The Navy called him up in 1950 when the Korean War broke out. By this time, the marriage was already in deep trouble. He was stationed in Iceland in 1952 when he met Thora Hallgrimsson. In October 1953, they were married. She had a son by a previous marriage; he had three children by his second wife. But this marriage also failed. Rockwell had always been conservative in his political views; he hated egalitarianism. He grew up in households that were anti-black and anti-Semite, although not exceptionally so. As members of his family said to interviewers, their beliefs differed little from the beliefs of most whites at the time (the 1920s and 1930s). Racism was not nearly so socially or intellectually unacceptable as it was to be after World War II. Indeed, for most white Americans racism and anti-Semitism was socially correct and intellectually valid for about the first half of the twentieth century.
But Rockwell's restlessness pushed him further and further to the right, further into anti-Semitic and rabidly racist circles. During the Korean War, while working to get General Douglas Mac Arthur the Republican presidential nomination, he met a woman who convinced him that it was the Jews who were orchestrating the movement against Mac Arthur. This led him to read Hitler's Mein Kampf, an experience that transformed him powerfully into a confirmed anti-Semite and launched his ultra-right career. In 1958 he openly avowed Nazism.

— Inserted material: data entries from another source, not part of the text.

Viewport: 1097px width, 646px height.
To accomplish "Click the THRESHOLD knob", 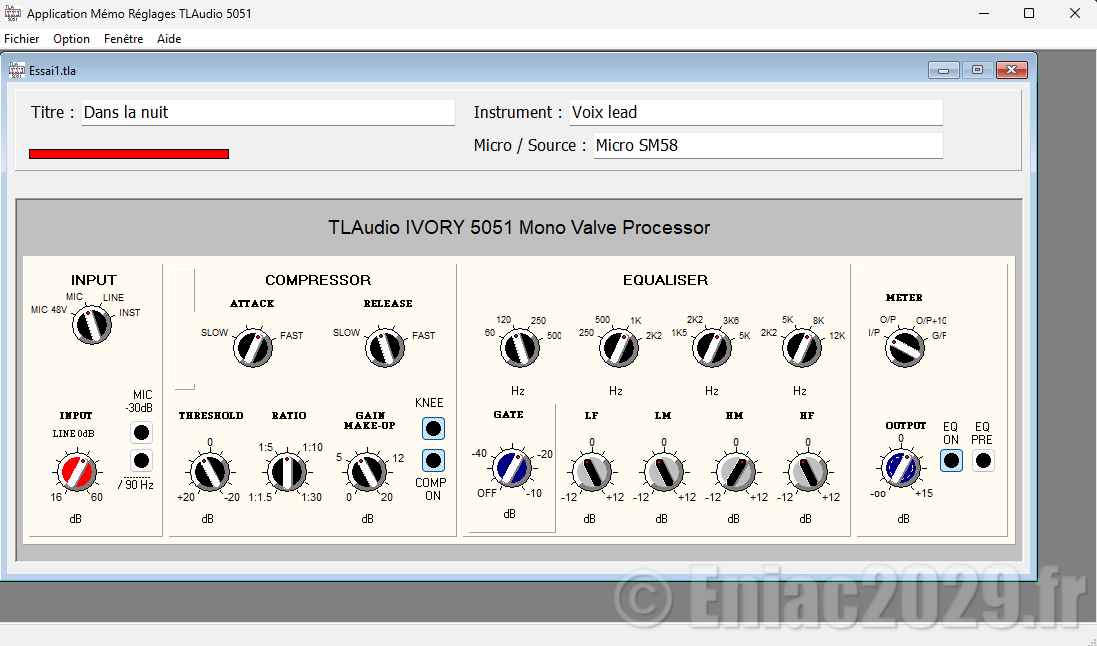I will pos(207,470).
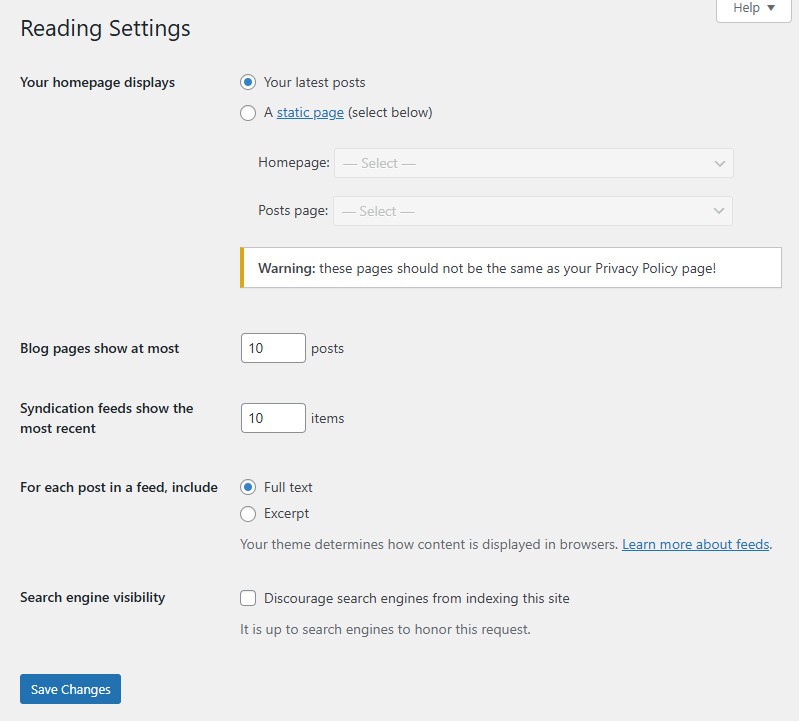Click the Save Changes button
The width and height of the screenshot is (799, 721).
[x=70, y=689]
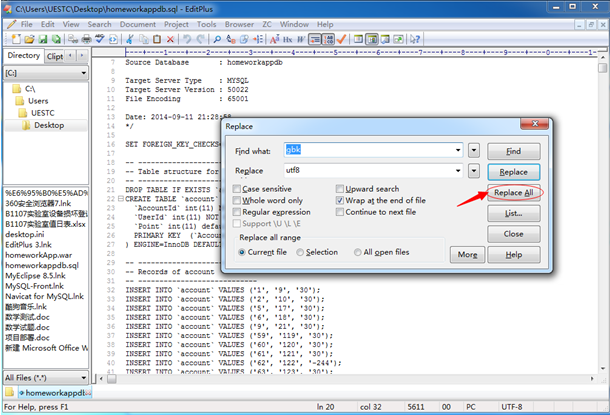Click the red delete X toolbar icon

[172, 38]
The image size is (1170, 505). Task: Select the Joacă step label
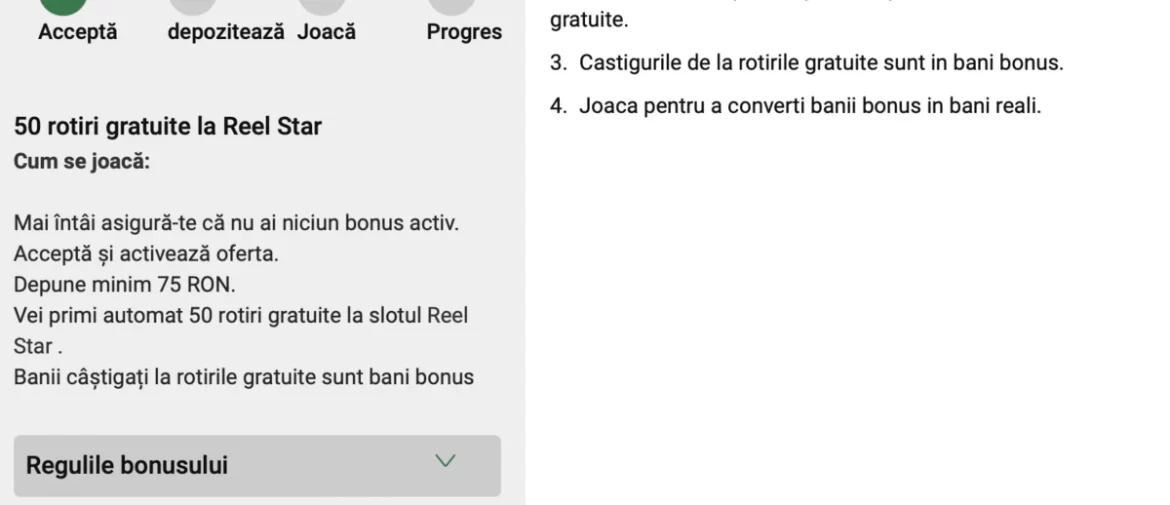tap(326, 32)
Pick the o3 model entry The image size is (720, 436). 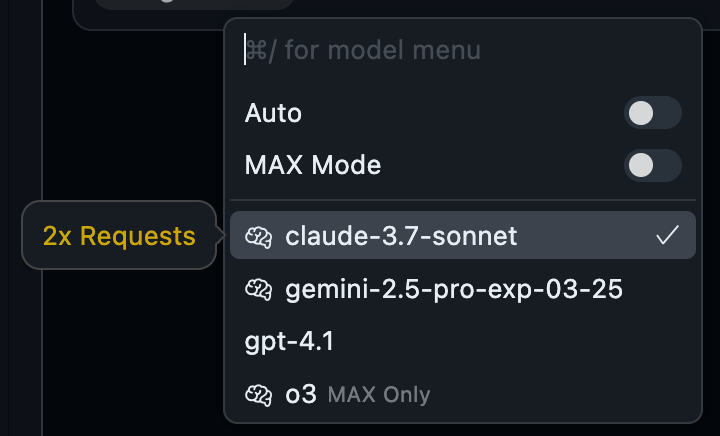tap(463, 394)
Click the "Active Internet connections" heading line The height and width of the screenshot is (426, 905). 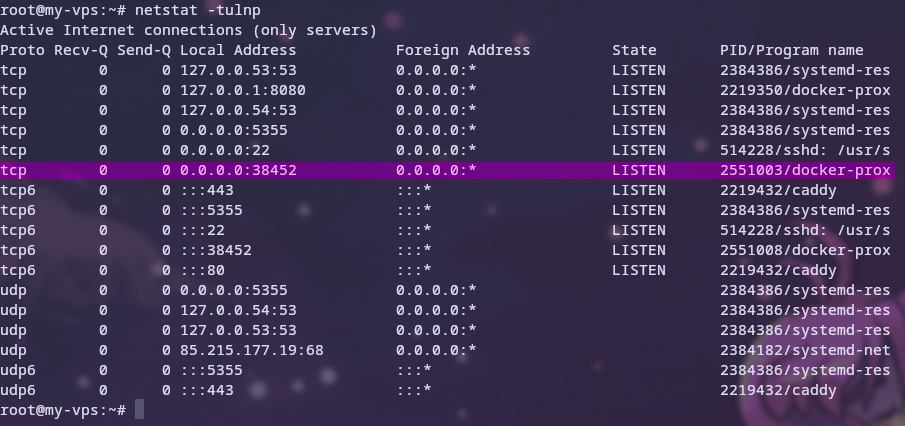[188, 30]
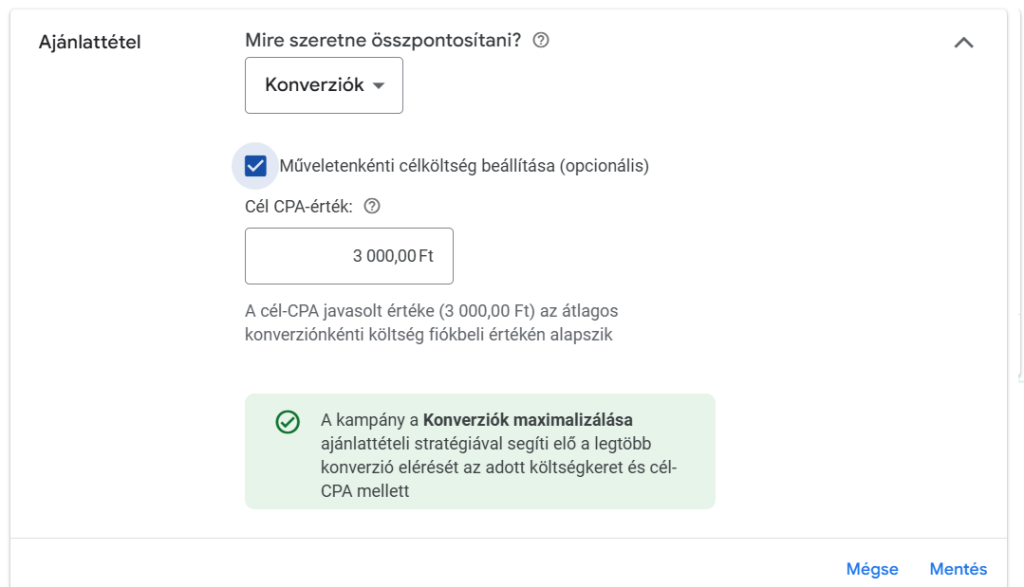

These are the facts, but they still do not in any satisfactory way explain the man. Why was he so anti-egalitarian? Why did Hitler's book, so wordy, offering such hackneyed ideas from a leader who had ultimately failed in his mission, have such a profound effect on a man who just a few years earlier had joined the war effort against Nazism? After all, Mein Kampf was not the reason Hitler rose to power; most of his early followers thought it was an awful book, and relatively few Germans bought or read the book before Hitler became chancellor of Germany. Did the Korean War make things clearer for Rockwell because we were fighting an ideology that was so much the opposite of American values, because we were fighting people of a different race (although we were also fighting for people of that same race)?
It is impossible to say. We may understand what a person believes. We may be able to trace the events, the circumstances, of how that person came to believe what he or she believes. But still why a person believes what he or she believes remains a profound mystery.
It is very good that these two books have appeared. Understanding Rockwell provides a fresh perspective on the 1960s. We have had more than enough talk about the Left during that transformative decade; we still need to more fully understand the Right and the 1960s. Rockwell was an important figure, more important than his small number of followers or his ignominious end might indicate. He gave the racist Right a more theoretical underpinning by linking it to Nazism. He provided it with a martyr. He certainly presaged a more successful crossover figure like David Duke. He was, ironically, despite his obsession with whiteness, a man of great, unrelieved darkness. What is frightening is that he mistook that darkness for the light.
Gerald Early is the Merle Kling Professor of Modern Letters at Washington University in St. Louis
1. Incidentally, Rockwell emerged as a public figure at almost the same time as Malcolm X; the two men met on a few occasions. Rockwell thought Malcolm the most intelligent of all black leaders and he often praised him, as well as Elijah Muhammad, whom he called "the Adolf Hitler of the blacks," in speeches. Rockwell addressed a Nation of Islam Savior's Day convention in Chicago in February 1962.